In this work, we aim to characterize the statistical complexity of realizable regression both in the PAC learning setting and the online learning setting. Previous work had established the sufficiency of finiteness of the fat shattering dimension for PAC learnability and the necessity of finiteness of the scaled Natarajan dimension, but little progress had been made towards a more complete characterization since the work of Simon (SICOMP '97). To this end, we first introduce a minimax instance optimal learner for realizable regression and propose a novel dimension that both qualitatively and quantitatively characterizes which classes of real-valued predictors are learnable.
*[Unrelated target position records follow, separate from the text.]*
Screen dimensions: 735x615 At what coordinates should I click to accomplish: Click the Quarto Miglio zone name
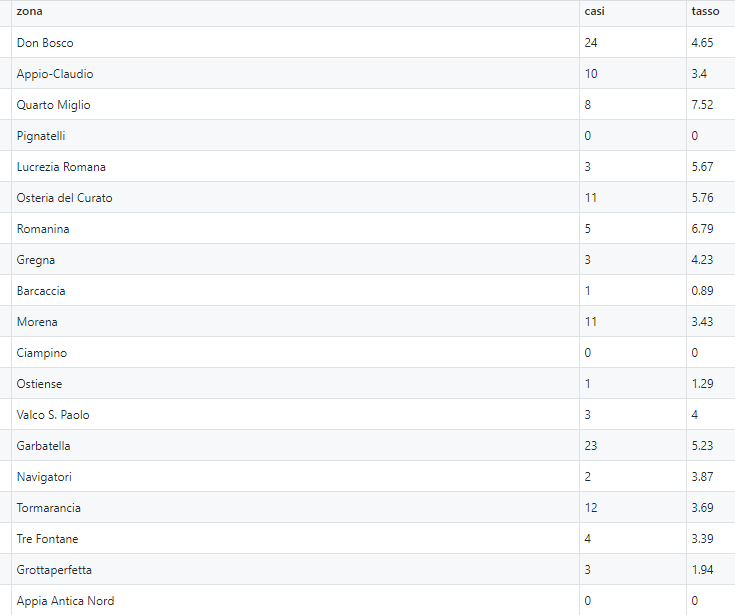coord(53,105)

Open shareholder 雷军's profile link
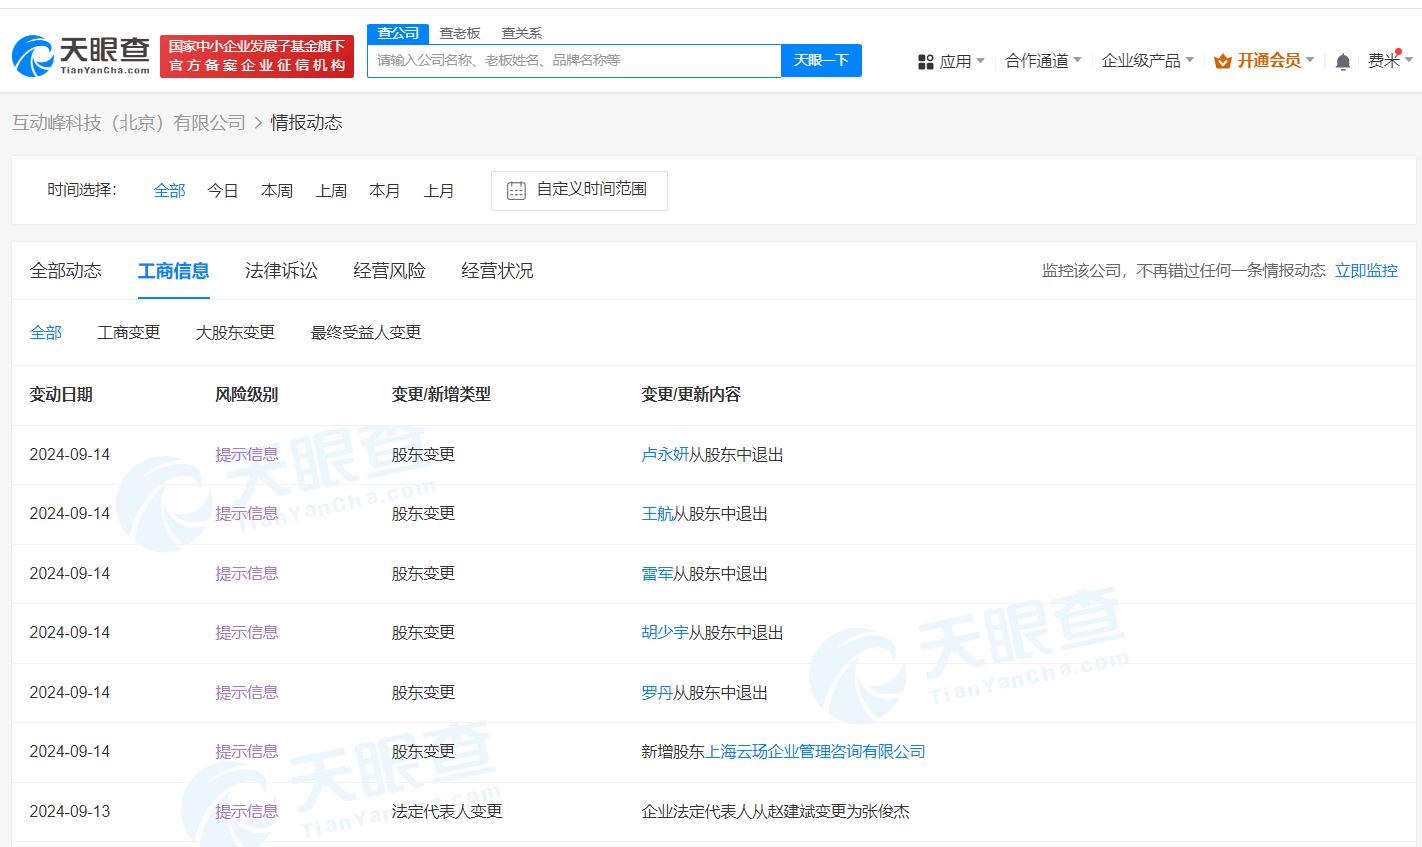point(655,573)
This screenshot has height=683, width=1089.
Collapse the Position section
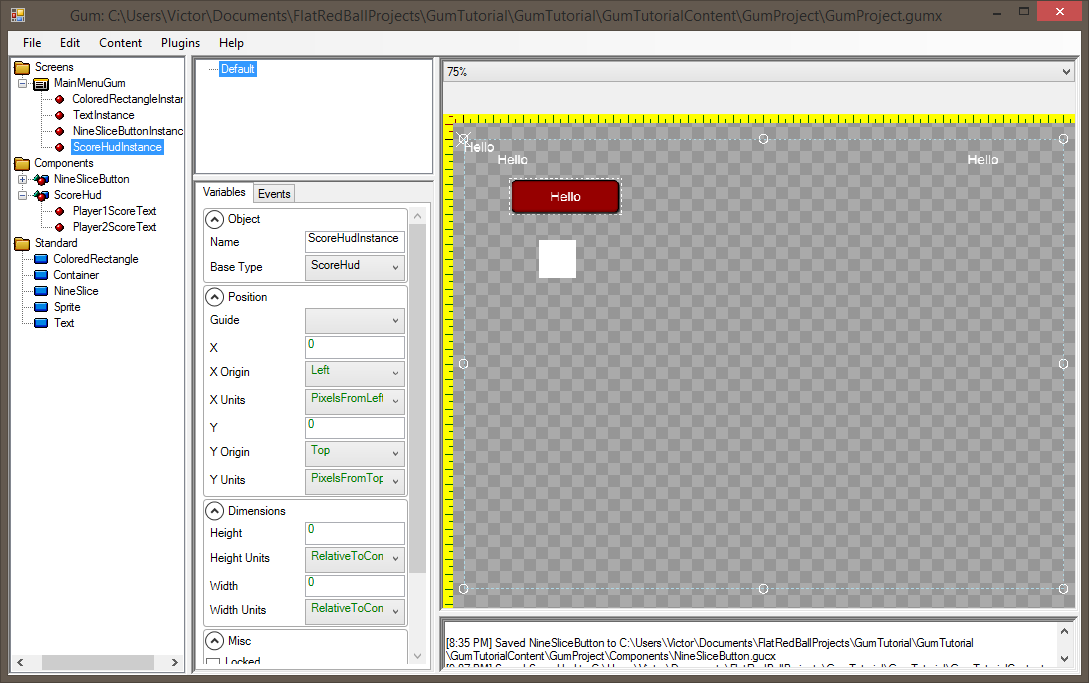pyautogui.click(x=215, y=297)
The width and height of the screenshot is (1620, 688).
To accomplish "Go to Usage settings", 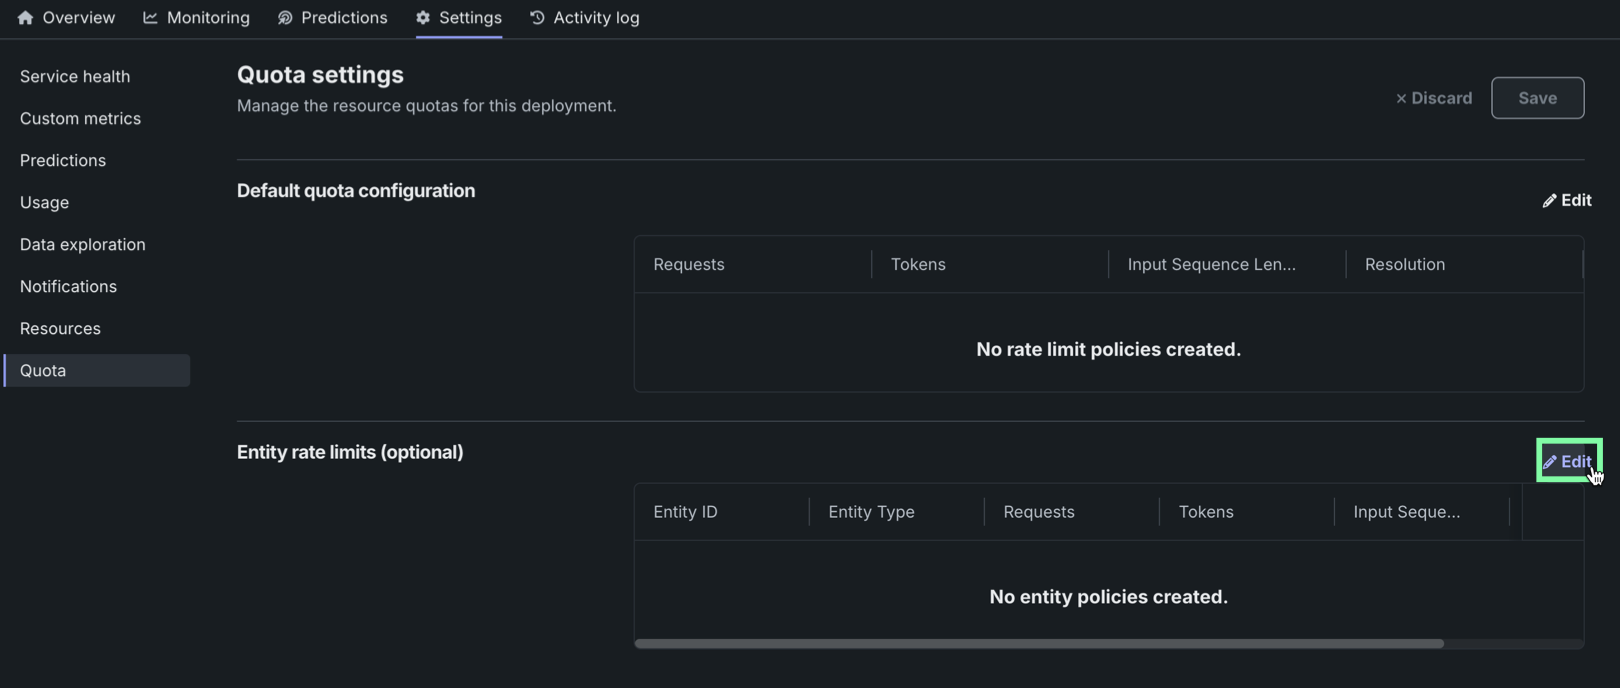I will tap(45, 202).
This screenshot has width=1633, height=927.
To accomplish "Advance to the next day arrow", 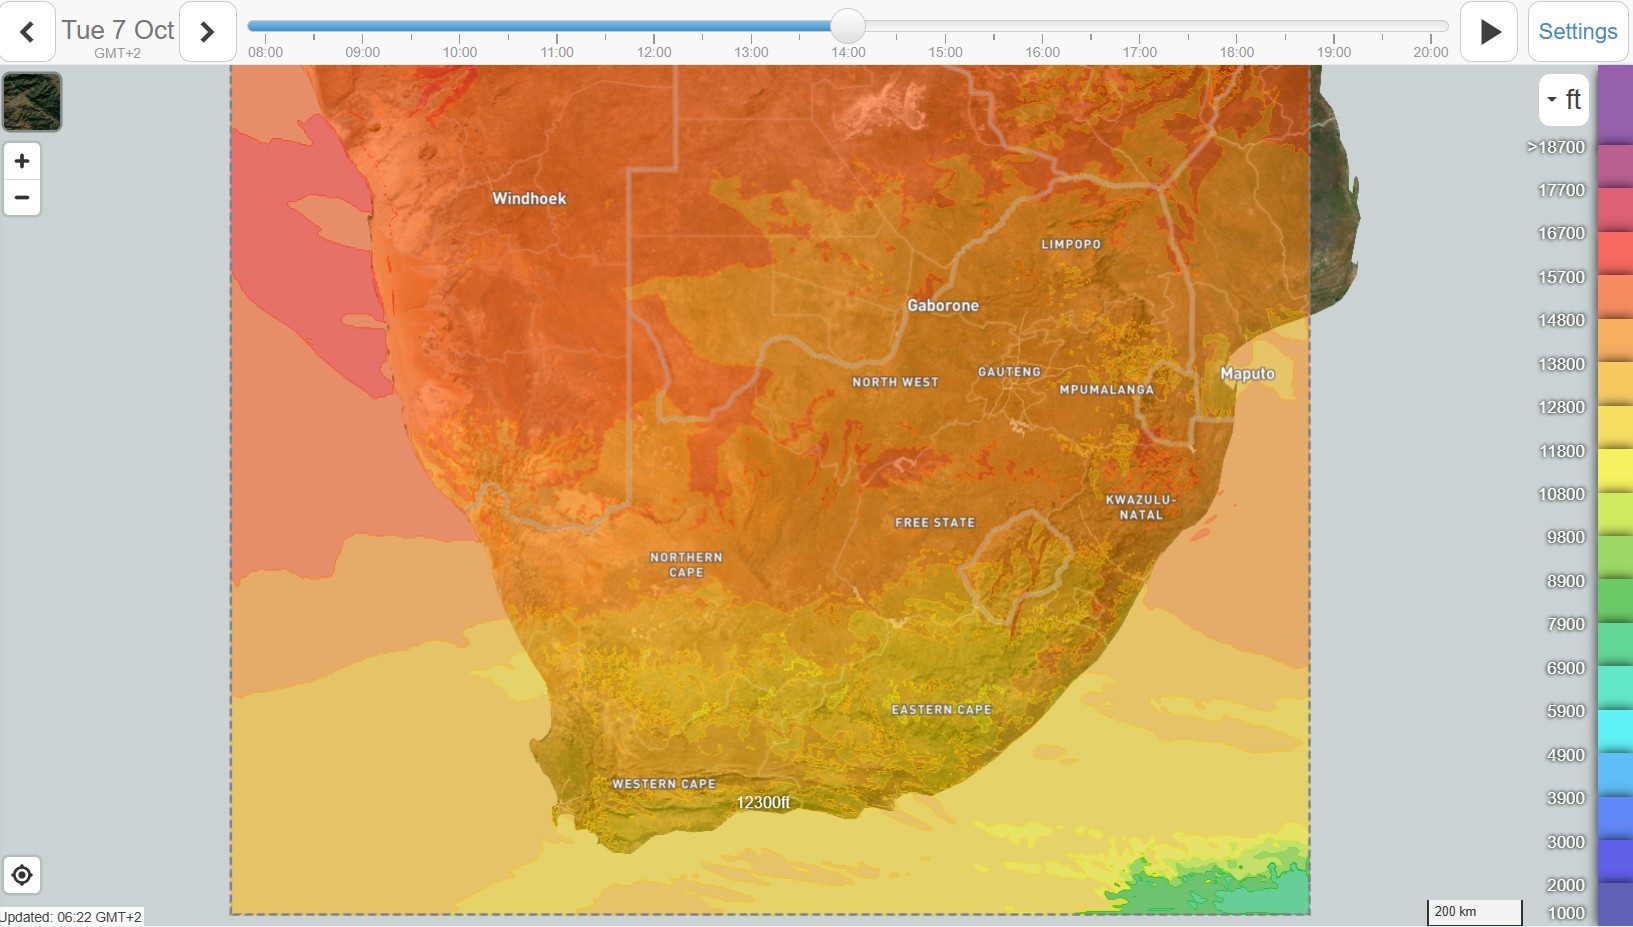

We then identify a combinatorial dimension related to the Graph dimension that characterizes ERM learnability in the realizable setting. Finally, we establish a necessary condition for learnability based on a combinatorial dimension related to the DS dimension, and conjecture that it may also be sufficient in this context. Additionally, in the context of online learning we provide a dimension that characterizes the minimax instance optimal cumulative loss up to a constant factor and design an optimal online learner for realizable regression, thus resolving an open question raised by Daskalakis and Golowich in STOC '22.

翻译：本文旨在刻画可实现回归在PAC学习与在线学习两种设置下的统计复杂度。先前工作已证明fat shattering维度的有限性足以保证PAC可学习性，且缩放Natarajan维度的有限性是必要性条件，但自Simon（SICOMP '97）的工作以来，关于更完整表征的进展甚微。为此，我们首先引入了一个针对可实现回归的极小极大实例最优学习器，并提出一种新颖的维度，该维度从定性与定量两个层面刻画了哪些类别的实值预测器是可学习的。接着，我们识别出一个与Graph维度相关的组合维度，该维度刻画了可实现设置下ERM的可学习性。最后，我们基于一个与DS维度相关的组合维度建立可学习性的必要条件，并推测该条件在此情境下可能也是充分的。此外，在在线学习方面，我们提供了一个维度来刻画极小极大实例最优累积损失（至多相差常数因子），并设计了可实现回归的最优在线学习器，从而解决了Daskalakis与Golowich在STOC '22中提出的开放问题。